THE GUARDIAN
Although exact figures and terms of reference remain a secret as transparency and accountability concerns cloud the Direct Sale Direct Purchase (DSDP) arrangement of the Nigerian National Petroleum Company Limited (NNPCL), there are indications that Nigeria may have swapped over 364.5 million barrels of crude oil worth $25.9 billion in the last three years and four months.
Experts, yesterday in a series of interviews, called for an audit into the swap deal and the over N13.9 trillion directly spent on fuel subsidies by the administration of former president, Muhammadu Buhari, through the NNPC.
Buhari, who doubled as President and Minister of Petroleum Resources, had dropped the idea of involving private marketers in the import of petrol, following a backlog of issues inherited under former President, Goodluck Jonathan’s era, where cronies and shrewd business persons allegedly got allocations and foreign exchange to import.

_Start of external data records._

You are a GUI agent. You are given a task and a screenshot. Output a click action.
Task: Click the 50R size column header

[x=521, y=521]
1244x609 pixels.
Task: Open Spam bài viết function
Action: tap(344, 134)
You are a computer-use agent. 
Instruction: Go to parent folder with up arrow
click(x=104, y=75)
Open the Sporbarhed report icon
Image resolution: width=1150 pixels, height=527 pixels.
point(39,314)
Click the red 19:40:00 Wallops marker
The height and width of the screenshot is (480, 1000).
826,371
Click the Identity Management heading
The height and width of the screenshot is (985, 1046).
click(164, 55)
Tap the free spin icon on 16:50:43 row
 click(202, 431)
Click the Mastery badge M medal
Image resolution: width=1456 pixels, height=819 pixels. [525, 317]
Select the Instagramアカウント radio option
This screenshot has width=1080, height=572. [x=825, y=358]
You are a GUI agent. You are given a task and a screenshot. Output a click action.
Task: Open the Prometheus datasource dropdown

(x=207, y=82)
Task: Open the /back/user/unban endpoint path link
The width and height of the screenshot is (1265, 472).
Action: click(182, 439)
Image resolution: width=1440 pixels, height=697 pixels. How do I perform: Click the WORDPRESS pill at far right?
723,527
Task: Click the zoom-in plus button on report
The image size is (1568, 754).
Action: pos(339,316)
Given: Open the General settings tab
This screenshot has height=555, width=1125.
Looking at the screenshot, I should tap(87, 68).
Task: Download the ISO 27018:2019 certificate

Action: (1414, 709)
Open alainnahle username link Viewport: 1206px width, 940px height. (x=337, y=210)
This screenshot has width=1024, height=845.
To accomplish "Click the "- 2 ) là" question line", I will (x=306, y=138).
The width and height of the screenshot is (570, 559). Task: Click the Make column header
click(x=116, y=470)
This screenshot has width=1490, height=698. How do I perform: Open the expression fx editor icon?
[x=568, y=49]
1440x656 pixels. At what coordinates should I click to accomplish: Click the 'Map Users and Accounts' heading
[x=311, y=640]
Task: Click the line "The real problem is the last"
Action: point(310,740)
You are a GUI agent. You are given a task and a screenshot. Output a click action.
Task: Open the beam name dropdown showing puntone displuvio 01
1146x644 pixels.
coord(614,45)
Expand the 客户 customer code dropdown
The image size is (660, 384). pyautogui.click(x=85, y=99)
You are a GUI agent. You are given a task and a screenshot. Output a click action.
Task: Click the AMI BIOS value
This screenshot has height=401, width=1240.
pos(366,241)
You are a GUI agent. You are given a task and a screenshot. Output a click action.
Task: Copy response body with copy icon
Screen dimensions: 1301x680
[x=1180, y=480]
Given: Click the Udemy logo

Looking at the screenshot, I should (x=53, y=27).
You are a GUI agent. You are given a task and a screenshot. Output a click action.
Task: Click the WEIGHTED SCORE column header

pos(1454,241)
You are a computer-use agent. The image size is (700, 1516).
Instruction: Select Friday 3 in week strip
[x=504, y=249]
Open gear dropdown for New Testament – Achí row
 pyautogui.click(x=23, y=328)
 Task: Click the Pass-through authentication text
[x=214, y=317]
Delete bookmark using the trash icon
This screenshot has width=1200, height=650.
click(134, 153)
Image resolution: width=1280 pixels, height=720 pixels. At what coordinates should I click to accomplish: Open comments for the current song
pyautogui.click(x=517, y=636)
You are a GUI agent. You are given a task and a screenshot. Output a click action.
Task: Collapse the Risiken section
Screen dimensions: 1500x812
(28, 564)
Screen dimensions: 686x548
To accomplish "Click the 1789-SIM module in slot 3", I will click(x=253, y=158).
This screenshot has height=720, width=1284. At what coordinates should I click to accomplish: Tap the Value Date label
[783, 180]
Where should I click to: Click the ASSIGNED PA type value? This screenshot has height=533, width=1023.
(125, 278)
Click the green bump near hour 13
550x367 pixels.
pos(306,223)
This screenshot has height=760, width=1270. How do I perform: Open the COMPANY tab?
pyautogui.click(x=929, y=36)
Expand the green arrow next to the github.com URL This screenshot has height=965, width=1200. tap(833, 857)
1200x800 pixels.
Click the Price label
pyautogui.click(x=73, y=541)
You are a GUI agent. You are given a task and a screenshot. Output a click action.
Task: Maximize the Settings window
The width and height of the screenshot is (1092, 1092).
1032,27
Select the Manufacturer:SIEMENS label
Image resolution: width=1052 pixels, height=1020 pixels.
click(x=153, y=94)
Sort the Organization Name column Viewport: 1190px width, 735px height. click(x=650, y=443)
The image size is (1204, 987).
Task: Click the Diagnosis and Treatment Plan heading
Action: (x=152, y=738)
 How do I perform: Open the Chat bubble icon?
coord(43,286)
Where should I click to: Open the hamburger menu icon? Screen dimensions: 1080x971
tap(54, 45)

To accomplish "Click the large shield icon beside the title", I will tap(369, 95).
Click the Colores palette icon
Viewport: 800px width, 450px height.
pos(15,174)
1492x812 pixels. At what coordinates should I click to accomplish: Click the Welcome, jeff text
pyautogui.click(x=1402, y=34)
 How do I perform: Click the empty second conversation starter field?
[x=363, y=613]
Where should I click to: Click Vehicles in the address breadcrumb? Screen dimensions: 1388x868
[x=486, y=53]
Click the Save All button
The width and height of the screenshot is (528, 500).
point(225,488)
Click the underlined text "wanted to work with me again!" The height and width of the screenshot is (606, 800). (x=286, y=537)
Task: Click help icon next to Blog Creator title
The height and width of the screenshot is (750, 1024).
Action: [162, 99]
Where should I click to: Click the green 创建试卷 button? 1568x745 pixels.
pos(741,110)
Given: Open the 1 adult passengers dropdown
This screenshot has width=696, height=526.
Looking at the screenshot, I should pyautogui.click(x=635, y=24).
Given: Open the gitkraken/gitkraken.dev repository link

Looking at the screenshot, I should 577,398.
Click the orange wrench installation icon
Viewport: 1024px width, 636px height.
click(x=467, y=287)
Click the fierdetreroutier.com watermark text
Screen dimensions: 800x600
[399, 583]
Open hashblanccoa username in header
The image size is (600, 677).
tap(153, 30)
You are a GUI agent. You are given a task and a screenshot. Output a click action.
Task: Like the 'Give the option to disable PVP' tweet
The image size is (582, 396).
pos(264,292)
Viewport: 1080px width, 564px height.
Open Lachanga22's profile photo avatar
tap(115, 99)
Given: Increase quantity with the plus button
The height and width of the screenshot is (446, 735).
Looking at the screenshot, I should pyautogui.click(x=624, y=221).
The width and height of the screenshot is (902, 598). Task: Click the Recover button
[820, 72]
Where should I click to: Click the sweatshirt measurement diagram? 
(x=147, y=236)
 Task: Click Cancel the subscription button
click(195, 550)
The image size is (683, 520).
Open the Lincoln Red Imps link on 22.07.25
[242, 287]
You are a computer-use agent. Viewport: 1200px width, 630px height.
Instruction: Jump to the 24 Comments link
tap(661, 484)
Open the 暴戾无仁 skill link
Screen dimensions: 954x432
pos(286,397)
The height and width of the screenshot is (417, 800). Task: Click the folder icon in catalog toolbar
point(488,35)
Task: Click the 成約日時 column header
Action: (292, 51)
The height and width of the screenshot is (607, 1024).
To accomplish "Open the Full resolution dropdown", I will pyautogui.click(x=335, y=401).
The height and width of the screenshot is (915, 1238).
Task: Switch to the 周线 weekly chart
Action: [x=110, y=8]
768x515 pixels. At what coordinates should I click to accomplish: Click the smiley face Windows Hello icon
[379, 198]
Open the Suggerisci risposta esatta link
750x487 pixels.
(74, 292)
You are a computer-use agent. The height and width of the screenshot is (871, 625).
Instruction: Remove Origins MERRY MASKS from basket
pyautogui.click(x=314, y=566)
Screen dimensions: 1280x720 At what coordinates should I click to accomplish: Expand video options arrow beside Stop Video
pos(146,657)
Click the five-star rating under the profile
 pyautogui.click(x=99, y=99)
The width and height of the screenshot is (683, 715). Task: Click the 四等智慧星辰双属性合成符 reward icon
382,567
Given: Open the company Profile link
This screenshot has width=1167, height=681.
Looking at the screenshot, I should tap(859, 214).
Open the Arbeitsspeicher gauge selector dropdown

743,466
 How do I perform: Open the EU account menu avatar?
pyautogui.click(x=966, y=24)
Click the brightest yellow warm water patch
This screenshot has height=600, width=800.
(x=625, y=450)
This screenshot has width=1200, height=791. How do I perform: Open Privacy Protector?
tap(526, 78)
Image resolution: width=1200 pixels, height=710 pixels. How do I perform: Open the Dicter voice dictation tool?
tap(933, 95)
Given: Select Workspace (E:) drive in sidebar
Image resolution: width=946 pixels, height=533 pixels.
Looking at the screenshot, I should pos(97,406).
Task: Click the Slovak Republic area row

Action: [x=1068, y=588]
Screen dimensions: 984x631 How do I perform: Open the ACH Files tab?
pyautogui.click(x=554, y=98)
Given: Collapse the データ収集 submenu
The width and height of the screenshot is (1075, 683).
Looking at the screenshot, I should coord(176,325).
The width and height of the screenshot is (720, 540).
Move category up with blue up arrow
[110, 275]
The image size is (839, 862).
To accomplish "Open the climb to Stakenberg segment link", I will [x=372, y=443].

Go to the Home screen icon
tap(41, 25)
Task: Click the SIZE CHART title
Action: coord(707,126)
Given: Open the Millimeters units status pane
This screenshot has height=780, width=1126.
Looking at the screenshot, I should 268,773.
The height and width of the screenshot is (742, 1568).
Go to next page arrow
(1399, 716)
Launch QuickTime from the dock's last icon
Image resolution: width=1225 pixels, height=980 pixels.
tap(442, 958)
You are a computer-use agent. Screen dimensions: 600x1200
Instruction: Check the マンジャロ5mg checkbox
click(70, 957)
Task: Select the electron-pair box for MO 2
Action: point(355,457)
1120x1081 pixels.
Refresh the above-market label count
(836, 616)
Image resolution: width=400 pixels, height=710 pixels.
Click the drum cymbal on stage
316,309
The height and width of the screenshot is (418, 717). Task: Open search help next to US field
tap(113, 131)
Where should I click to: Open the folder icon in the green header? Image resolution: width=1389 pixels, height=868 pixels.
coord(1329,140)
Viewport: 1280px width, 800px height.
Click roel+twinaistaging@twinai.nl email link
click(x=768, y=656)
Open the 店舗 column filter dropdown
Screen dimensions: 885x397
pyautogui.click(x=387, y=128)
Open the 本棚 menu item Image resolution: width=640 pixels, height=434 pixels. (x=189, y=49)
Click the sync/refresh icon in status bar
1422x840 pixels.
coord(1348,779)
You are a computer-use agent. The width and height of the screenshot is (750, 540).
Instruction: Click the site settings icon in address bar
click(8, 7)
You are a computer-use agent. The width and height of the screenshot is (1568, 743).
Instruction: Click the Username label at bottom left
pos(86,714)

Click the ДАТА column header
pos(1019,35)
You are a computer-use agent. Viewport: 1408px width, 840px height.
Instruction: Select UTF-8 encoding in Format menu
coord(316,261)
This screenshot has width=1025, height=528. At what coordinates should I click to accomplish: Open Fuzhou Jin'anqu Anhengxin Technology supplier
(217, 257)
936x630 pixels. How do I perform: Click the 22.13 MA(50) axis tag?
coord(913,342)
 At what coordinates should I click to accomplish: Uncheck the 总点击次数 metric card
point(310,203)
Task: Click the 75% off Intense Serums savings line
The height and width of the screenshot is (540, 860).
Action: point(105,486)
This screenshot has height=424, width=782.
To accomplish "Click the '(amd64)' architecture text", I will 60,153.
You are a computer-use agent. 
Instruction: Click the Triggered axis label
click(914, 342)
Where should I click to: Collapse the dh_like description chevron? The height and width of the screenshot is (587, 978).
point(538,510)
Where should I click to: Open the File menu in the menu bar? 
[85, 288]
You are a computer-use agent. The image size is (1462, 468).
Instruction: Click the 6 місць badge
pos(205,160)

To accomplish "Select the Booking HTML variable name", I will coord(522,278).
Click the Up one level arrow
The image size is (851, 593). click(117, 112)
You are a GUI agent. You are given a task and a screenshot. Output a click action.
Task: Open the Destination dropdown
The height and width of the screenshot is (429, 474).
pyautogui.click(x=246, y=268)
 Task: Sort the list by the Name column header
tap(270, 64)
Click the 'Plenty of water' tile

The development made NNPCL, then referred to as the ‘last resort’ to import fuel and record the expenses as under-recovery.
Reportedly, with debt to oil trade running into about $3 billion and dilapidated refineries, NNPCL had allegedly gone back to the swap deal to save its image and dodge a bad credit rating while ensuring that energy security is guaranteed.
On the oil swap, especially under the current management of NNPCL, the first phase of the contract started in 2019 and ended in September 2020, the second phase ended in September 2021 and the third phase by arrangement should have terminated by September 2022.
Instead of a bid round, the second phase saw the extension of the programme two times and more than 300,000 barrels per day (bpd) was provided to the 15 company pairings.
The second bid round saw the selection of 16 pairing companies. Each was to be given 20,000 barrels of crude per day to bring the daily allocation to 320,000 barrels.
With the revelation by NNPC that the scheme was terminated four months ago, there are indications that the DSDP, especially under the current management of NNPCL, lasted for three years and four months. That is about 1, 215 days.
In 2019/2020, the oil price averaged $41 per barrel. At an average of 300,000 barrels daily, this means that the 109,500,000 barrels exchanged for the year should be worth $4.4 billion. In 2020/2021, when oil price averaged $71 per barrel, the 109,500,000 barrels exchanged should be worth about $7.7billion. In 2021/2022, when oil price averaged $100 per barrel, the yearly exchange should be worth $10.9 billion, while the last four months should be worth $2.9billion.
With the country producing low volumes of crude compared to production, there are indications that most of the contractors are owed crude, which the state oil companies may still continue to pay even after terminating the deal.